The UAE is hosting the UN climate summit in November and the president of Cop28 is Sultan Al Jaber, who is also chief executive of the Abu Dhabi National Oil Company (Adnoc). The revelations have been called “explosive” and a “scandal” by lawmakers.
The Cop28 office had claimed its email system was “standalone” and “separate” from that of Adnoc. But expert technical analysis showed the office shared email servers with Adnoc. After the Guardian’s inquiries, the Cop28 office switched to a different server on Monday.
Al Jaber’s dual role has attracted strong criticism, including from the former UN climate chief Christiana Figueres, who called his approach “dangerous”.
Replies to a Guardian email to the Cop28 office requesting reaction to these comments, which did not mention Adnoc, contained the text “Adnoc classification: internal”.
The French MEP Manon Aubry, said: “This is an absolute scandal.
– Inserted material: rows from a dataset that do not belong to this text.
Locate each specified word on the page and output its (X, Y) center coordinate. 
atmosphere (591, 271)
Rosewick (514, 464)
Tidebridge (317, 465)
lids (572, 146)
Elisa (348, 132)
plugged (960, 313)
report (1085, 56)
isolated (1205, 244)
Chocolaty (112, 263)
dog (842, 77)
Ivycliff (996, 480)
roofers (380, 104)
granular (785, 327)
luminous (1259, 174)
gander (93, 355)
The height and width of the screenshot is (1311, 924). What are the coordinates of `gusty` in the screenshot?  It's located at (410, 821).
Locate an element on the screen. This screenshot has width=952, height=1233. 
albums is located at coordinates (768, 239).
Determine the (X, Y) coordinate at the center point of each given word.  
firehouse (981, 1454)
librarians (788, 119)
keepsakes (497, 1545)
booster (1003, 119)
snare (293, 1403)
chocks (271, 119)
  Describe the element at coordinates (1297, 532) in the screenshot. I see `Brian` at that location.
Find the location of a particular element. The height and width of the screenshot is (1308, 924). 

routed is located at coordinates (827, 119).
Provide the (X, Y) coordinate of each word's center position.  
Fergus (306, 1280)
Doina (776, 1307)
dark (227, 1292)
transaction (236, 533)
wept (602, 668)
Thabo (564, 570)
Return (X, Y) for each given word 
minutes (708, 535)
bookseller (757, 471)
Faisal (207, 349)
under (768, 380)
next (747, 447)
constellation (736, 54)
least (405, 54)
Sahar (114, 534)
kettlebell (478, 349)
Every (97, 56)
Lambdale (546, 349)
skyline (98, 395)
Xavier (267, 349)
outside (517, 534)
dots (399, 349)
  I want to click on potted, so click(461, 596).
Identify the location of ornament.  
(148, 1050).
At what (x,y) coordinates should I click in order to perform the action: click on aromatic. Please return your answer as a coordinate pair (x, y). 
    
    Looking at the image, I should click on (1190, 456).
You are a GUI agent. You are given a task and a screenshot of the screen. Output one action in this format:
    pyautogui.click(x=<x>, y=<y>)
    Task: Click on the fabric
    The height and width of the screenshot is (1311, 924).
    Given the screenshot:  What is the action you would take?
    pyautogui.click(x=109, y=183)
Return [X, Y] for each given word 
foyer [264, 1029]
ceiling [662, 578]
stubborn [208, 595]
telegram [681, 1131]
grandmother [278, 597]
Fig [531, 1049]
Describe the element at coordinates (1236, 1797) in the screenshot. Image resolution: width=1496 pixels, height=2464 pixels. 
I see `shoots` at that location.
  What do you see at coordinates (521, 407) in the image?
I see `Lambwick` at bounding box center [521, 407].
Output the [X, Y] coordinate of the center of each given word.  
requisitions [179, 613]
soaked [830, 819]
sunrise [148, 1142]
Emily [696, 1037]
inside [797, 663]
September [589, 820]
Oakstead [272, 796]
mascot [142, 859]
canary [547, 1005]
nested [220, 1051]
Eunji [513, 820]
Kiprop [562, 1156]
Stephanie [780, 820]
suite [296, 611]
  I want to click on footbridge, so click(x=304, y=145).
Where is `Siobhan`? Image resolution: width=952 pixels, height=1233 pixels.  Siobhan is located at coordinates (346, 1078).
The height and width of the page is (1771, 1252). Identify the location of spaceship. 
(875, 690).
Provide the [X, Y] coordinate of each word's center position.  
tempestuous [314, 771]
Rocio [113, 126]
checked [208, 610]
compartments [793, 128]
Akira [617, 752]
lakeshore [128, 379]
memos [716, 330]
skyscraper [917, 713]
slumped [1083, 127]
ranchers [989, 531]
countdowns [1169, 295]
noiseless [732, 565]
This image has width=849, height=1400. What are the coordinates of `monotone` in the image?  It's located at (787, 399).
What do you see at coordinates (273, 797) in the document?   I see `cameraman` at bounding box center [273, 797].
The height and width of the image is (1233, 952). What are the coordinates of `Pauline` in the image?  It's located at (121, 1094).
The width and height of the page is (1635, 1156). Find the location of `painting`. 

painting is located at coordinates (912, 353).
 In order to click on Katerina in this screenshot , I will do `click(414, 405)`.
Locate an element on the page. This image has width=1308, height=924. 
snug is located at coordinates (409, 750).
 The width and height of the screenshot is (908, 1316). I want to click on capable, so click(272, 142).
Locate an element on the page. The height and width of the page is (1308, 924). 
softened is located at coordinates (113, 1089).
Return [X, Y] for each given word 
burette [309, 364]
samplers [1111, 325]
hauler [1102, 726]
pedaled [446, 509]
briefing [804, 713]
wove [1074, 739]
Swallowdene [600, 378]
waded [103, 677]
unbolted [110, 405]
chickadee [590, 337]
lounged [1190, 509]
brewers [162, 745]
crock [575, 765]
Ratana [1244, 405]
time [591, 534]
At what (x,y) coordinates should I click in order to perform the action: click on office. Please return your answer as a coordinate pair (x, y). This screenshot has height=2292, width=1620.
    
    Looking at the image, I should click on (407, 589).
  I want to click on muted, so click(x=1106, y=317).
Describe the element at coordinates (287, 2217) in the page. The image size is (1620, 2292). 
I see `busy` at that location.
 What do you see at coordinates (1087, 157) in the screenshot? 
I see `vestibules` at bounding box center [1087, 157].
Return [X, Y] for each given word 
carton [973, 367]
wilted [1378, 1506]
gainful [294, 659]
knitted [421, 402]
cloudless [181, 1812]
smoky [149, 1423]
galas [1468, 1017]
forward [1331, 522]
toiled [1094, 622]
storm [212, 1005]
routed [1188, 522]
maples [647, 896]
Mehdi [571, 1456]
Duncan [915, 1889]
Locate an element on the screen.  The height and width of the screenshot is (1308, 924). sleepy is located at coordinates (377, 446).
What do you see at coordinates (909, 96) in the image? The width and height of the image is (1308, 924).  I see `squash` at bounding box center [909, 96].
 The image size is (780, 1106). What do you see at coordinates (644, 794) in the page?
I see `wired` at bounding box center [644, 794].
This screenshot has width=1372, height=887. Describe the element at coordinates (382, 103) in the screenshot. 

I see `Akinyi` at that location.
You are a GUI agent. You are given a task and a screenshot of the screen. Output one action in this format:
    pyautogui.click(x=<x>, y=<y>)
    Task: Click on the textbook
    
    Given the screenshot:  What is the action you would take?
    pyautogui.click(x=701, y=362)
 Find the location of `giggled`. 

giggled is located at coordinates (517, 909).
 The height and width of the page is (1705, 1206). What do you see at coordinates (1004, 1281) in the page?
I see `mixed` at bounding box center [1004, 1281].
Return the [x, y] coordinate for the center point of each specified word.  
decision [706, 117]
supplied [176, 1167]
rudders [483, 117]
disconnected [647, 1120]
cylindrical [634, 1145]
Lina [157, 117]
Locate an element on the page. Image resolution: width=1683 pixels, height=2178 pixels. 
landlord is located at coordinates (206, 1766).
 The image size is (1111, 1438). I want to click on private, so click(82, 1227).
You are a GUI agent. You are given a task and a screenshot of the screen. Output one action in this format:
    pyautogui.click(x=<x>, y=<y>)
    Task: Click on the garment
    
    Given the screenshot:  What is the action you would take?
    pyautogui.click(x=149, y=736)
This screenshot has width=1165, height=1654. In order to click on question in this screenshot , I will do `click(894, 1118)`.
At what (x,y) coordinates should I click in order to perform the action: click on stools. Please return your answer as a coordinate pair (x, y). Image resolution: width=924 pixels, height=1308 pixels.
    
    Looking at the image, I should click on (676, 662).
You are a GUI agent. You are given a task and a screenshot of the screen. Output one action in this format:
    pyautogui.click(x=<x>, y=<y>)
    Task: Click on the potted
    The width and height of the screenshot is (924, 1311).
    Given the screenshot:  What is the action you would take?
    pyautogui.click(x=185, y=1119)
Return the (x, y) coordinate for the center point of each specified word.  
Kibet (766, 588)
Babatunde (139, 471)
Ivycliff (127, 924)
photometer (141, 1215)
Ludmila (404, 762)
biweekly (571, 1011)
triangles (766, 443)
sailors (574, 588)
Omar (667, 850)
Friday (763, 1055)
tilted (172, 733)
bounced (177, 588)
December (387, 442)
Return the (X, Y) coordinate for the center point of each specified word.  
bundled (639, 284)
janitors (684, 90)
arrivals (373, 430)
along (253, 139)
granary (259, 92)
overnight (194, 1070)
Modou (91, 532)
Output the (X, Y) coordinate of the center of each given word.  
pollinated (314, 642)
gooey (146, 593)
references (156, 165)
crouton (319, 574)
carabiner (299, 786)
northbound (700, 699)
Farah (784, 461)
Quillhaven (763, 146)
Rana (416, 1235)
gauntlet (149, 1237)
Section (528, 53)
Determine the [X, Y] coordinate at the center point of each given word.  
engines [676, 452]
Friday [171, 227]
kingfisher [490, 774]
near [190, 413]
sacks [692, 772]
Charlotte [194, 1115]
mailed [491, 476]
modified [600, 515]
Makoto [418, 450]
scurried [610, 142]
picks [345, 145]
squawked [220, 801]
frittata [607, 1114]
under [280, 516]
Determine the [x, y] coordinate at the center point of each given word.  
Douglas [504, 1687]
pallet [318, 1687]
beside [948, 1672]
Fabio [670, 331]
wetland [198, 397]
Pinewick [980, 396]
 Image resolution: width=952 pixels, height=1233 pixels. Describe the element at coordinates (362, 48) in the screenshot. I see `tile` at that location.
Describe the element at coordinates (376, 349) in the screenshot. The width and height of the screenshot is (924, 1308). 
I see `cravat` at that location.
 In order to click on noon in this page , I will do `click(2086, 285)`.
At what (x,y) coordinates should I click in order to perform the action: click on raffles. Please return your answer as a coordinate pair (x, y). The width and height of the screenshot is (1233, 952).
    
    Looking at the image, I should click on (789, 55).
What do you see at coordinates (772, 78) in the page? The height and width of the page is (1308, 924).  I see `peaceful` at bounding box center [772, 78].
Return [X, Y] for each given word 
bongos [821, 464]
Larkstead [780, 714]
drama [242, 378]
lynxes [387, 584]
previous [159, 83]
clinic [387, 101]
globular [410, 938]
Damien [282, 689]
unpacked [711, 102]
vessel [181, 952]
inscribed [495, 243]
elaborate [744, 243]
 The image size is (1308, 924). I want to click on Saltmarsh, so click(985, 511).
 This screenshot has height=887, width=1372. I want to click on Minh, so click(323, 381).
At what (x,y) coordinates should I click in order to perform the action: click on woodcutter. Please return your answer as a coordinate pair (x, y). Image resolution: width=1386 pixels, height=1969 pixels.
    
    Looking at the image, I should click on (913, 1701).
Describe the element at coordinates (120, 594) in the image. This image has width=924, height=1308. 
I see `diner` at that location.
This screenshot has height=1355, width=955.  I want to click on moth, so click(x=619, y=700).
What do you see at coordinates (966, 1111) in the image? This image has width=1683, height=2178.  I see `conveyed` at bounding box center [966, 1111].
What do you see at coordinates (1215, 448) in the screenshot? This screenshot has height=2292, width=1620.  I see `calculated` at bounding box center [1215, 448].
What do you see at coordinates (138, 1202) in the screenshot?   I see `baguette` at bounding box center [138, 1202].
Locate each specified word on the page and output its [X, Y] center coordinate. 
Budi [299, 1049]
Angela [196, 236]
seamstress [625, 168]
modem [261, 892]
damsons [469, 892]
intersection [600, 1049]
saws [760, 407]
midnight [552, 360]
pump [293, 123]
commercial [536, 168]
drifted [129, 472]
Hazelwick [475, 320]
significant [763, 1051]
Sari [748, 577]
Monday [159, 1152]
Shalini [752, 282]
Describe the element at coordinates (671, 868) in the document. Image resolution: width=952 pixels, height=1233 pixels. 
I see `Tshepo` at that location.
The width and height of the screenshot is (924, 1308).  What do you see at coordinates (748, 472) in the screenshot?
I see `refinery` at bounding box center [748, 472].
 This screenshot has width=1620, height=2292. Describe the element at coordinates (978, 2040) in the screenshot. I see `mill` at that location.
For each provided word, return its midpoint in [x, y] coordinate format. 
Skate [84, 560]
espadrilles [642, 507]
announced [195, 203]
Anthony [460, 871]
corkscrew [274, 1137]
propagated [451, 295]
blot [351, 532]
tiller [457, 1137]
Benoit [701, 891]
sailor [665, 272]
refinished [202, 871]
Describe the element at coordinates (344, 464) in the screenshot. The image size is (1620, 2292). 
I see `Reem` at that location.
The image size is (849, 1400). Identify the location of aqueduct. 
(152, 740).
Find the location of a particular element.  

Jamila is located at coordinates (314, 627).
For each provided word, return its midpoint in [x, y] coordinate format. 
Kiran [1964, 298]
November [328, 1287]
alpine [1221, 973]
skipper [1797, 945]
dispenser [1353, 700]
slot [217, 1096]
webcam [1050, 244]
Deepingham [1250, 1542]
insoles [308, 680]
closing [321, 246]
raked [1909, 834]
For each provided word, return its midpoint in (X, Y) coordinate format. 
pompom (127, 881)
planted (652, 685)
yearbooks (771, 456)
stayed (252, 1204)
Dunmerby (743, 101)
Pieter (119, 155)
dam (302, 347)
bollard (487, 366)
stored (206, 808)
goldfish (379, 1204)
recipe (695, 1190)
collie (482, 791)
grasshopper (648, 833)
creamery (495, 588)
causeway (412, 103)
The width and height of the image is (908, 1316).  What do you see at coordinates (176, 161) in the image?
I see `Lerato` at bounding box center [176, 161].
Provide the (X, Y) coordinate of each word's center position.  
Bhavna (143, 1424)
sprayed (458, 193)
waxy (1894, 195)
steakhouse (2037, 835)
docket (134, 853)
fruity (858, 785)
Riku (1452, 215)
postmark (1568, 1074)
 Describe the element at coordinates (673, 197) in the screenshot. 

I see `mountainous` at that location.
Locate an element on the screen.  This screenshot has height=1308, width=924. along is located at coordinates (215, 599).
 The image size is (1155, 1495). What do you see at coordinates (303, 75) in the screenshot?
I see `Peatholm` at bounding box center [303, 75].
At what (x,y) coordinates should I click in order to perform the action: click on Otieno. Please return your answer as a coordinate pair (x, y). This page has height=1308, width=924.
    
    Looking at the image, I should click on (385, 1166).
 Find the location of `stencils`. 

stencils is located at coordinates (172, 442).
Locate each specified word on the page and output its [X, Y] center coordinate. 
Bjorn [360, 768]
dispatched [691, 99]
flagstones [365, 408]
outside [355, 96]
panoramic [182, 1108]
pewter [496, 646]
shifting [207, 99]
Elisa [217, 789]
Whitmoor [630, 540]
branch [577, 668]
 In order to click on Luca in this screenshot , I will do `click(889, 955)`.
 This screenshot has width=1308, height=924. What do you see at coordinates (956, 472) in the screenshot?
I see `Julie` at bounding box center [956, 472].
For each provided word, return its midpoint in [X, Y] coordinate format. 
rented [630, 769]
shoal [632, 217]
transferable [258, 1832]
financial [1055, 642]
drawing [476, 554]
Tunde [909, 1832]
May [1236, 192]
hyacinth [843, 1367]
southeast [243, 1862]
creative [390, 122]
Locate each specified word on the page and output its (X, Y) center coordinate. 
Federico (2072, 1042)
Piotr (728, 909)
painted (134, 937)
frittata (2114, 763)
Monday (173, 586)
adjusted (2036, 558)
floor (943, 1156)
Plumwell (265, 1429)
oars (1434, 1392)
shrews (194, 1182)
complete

An oil and gas company has found its way to the core of the organisation in charge of coordinating the phasing out of oil and gas. It is like having a tobacco multinational overseeing the internal work of the World Health Organization.”
Aubry, who co-led a recent letter to the UN from 133 US and EU politicians calling for the removal of Al Jaber, said: “The Cop28 office has lost all credibility. If we care more about preventing a climate disaster than protecting the profits and influence of fossil fuel companies, we need to react now.”